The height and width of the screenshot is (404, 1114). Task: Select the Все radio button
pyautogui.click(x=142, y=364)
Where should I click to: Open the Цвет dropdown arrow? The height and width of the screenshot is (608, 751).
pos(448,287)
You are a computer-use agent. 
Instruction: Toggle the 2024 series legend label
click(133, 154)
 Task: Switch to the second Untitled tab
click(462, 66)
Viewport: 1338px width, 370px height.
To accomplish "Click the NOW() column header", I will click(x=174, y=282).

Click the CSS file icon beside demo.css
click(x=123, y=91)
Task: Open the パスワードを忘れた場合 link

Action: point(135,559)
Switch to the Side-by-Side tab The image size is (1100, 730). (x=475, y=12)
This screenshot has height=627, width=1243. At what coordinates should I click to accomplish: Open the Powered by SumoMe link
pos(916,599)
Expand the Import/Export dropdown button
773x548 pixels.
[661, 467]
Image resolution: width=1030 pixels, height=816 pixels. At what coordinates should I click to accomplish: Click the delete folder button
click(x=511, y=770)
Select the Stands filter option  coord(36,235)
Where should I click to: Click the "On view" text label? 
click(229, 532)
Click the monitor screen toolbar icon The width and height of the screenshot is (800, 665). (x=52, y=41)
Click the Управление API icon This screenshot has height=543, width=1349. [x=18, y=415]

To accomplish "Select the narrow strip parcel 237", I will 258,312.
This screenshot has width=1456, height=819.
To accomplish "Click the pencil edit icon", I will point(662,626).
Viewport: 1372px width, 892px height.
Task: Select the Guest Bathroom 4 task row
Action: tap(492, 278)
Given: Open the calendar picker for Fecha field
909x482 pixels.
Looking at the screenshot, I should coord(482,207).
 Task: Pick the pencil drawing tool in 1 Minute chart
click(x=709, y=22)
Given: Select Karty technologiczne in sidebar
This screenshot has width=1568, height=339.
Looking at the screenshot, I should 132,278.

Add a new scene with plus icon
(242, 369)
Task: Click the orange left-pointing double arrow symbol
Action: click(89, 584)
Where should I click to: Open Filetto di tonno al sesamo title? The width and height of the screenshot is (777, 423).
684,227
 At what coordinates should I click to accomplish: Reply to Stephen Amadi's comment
■ ■ ■ ■ ■ ■ ■
Problem description:
Only the lines holding the word "Given" belong in the answer; copy them from the listing above.

Response:
Given: Open the calendar picker for Fecha field
Given: Select Karty technologiczne in sidebar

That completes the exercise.